Aquí es donde la noción de ‘igualismo’ se enreda en sus propias limitaciones. Mientras que se puede clamar por igualdad de derechos en abstracto, ¿cuántas veces se ignoran las voces de las mujeres de color, las mujeres queer, o las trabajadoras disenfranchizadas? Estos matices están ausentes en una visión simplista. Al anteponer la palabra ‘feminismo’, se intenta asegurar que la historia de aquellas que han sido constantemente despojadas de su agencia no se quede en un rincón olvidado. Detrás de cada figura histórica del feminismo, existe un conjunto único de retos que han reformulado la narrativa de la opresión.

En este sentido, el feminismo hace un llamado claro a la acción: no se trata únicamente de equiparar experiencias, sino de reconocer y abordar las injusticias específicas que han marcado la vida de las mujeres. Este enfoque no sólo da voz a quienes han sido silenciadas, sino que también plantea un desafío a la norma establecida: desafía la idea de que ser ‘igual’ implica homogenizar experiencias. Ahí se encuentra la trampa; el igualismo puede ser una idealización atractiva, pero despoja a las luchas de su profundidad y su significación. Como si el simple hecho de llamar a todos ‘iguales’ pudiera borrar el legado de injusticia.

Vale la pena considerar cómo el feminismo, con su nombre enarbolado, nos acerca a una construcción más empática y matizada de la igualdad. En lugar de diluir la lucha, el término ‘feminismo’ aúna una resistencia que continúa resonando en cada rincón del mundo. La lucha contra la misoginia, por un lado, y la de la interseccionalidad, por otro, no son solo componentes del mismo discurso; son las razones mismas por las que nombrar el feminismo es esencial.
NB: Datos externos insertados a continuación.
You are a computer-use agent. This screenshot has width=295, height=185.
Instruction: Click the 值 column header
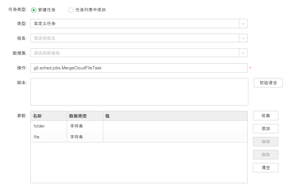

Entonces, mientras muchos se preguntan por la lógica detrás de la nomenclatura, surge una voz que responde por todas aquellas que lucharon antes y por aquellas que todavía luchan hoy: ‘Feminismo no es un sinónimo de igualismo, es un baluarte de la justicia, donde la lucha tiene rostro, voz y historia’. Quizás el futuro se forje más brillante si se escucha a quienes han estado en la vanguardia de la reivindicación. Con cada ‘por qué’ que se torna en un ‘cómo’, el feminismo avanza decidido, abrazando el desafío de redefinir lo que significa verdaderamente ser ‘igual’ en una sociedad que ha olvidado lo que esa palabra conlleva.